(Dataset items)
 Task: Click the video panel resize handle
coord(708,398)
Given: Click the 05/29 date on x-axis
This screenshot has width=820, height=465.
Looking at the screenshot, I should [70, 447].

- [EXERCISE BRIEF] Reproduce each entry above exactly, keeping every character.

- [WRITTEN SOLUTION]
 Task: Click the video panel resize handle
coord(708,398)
Given: Click the 05/29 date on x-axis
This screenshot has width=820, height=465.
Looking at the screenshot, I should [70, 447].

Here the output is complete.